Showing posts with label zen story. Show all posts
Showing posts with label zen story. Show all posts

Saturday, February 6, 2010

Behind You With A Knife

What is the colour of half a Buddha painting? Why green, of course if he/she's gone into the forest (and if I get to choose the colours!) He will of course, be offering a small blessing in the right hand corner which translates as "May all beings everywhere be happy and free". The Om Mani Padme Hum mantra is tucked away in small letters on the Buddha's robes and bordering the blue panel on the right. It has been fun doing this special request as it's kind of a collaboration between the buyer and painter. I added elements that I might not have thought of myself but I got to contemplate and interpret. I actually like the panels separated rather than pushed against each other. Is that some strange subliminal comment on the self??

The koan of daily life has been interesting this past month. If I was living in a little Zen parable it might go something like this: Someone very hungry asks me for food. Something in me immediately responds to the request and begins to prepare a meal. I'm not thinking. I'm just cooking. It seems this is what needs to be done. I ask the hungry person what they need to eat and get an idea, not really clear, but I think I know. I bring them the food. It is not right and they explain why. It makes sense to me and I go off to prepare another meal. I work hard. They are really hungry. It seems urgent. I feel the need, the pressure. I prepare meal number two. When I bring it to them, they have changed their mind again about what they need to quench their hunger. We go through this scenario 2 more times.

As the protagonist in this Zen parable I am a bit dense. The diner keeps moving the plate and I keep spilling the meal on the ground. I start to wonder if the diner is really hungry. And by meal number 4 I feel the anger rise. The diner has showed me the limits of my tolerance (good or bad). I see my expectations and attachment to them. I prepared them a meal, why don't they just eat? And even if they don't want it or like it, couldn't they express some gratitude or appreciation. And finally I think somehow I will save them from their hunger, help them put some deep seated need to rest by feeding them. I want to solve this problem, scratch some culinary itch.

By the end of our little chef and diner dance it is becoming clear, that I cannot satiate another's hunger. Perhaps the need goes deeper? Perhaps the diner is not asking for what is really needed? Perhaps the diner is really thirsty but expresses their need as hunger? Perhaps their request is beyond my ability? I am not a skilled enough chef. Perhaps I should offer the ingredients and leave them to put them together in a way that really works for them? In many ways there are more questions than answers flying around the kitchen.

At the same time I have learned that I still care about their hunger, that it is important to keep my heart open to them. I have learned about my expectations, not that they (the diner or the expectations) are bad, but that I experience suffering because I have expectations. I have learned that I need to keep my heart open to other hungry folks too, and not close the door to similar requests in the future because this one did not go the way I expected. Each diner and meal deserves to be considered on its own merit.

Material provided >>
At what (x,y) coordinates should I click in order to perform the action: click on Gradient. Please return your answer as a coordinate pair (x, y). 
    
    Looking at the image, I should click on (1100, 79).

==

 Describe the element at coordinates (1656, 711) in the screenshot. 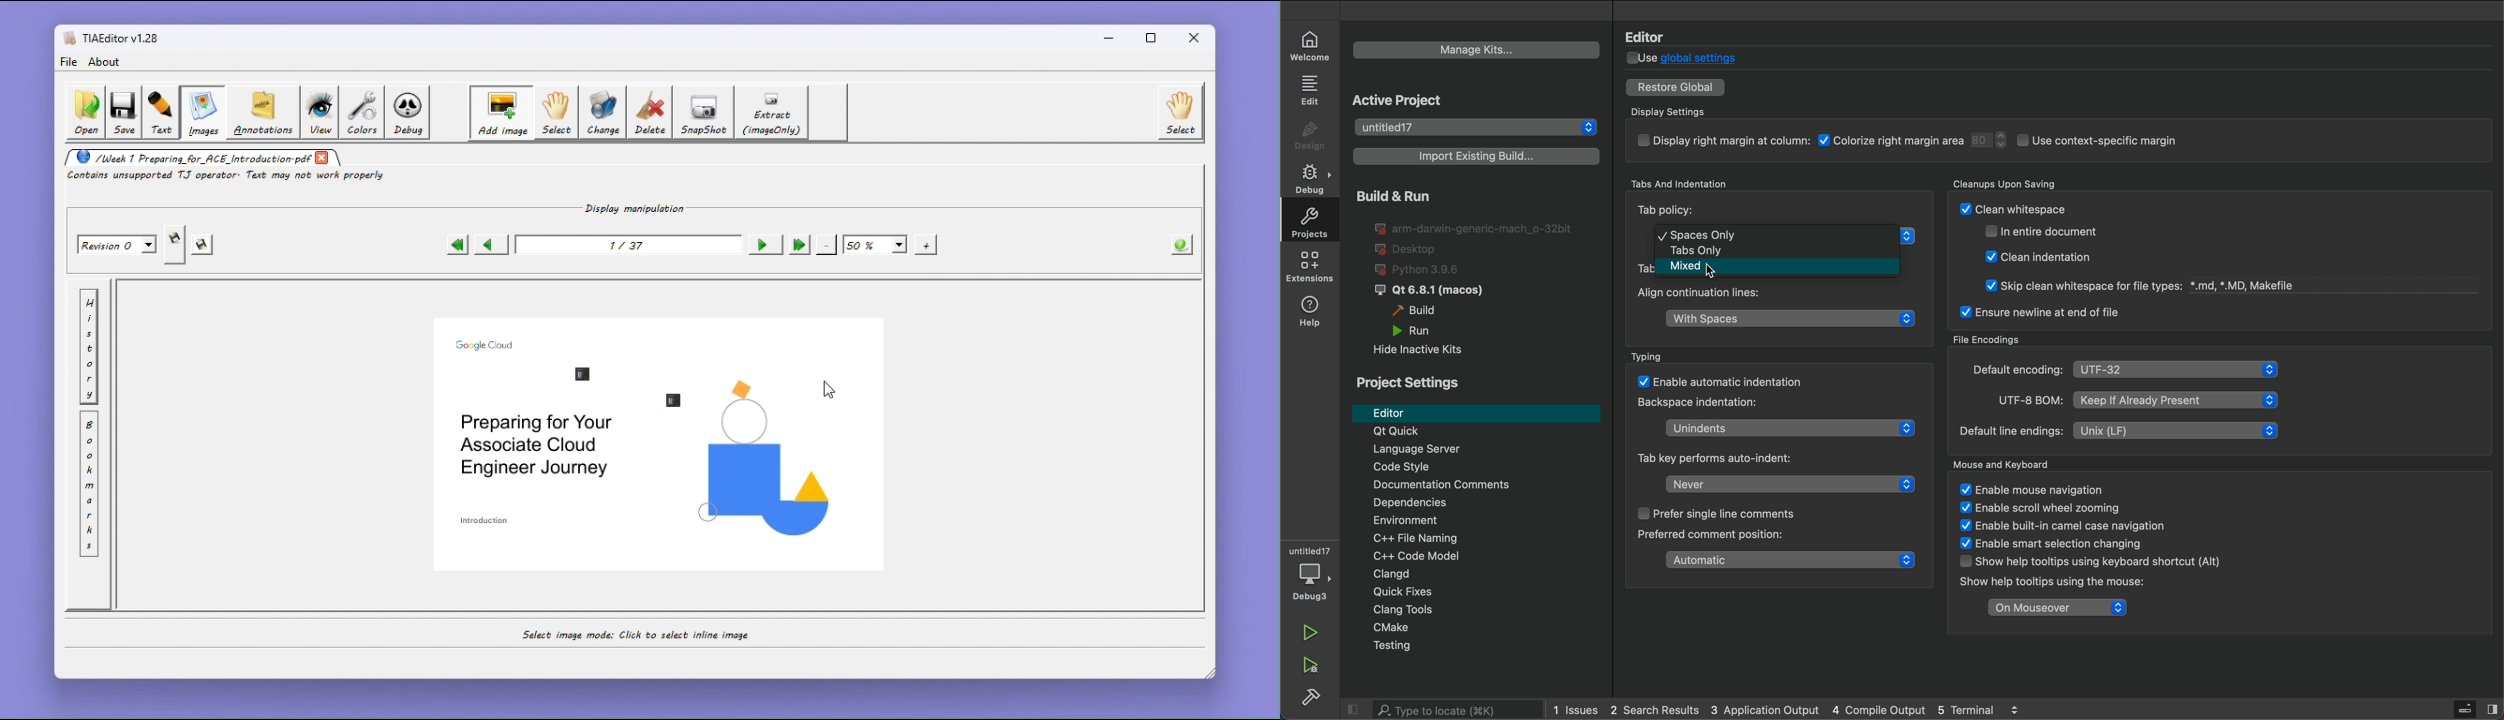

Given instruction >> Render this sentence from the blog post about the Zen parable into Spanish: "Each diner and meal deserves to be considered on its own merit."

Correct output >> Cada comensal y cada comida merecen ser considerados por sus propios méritos.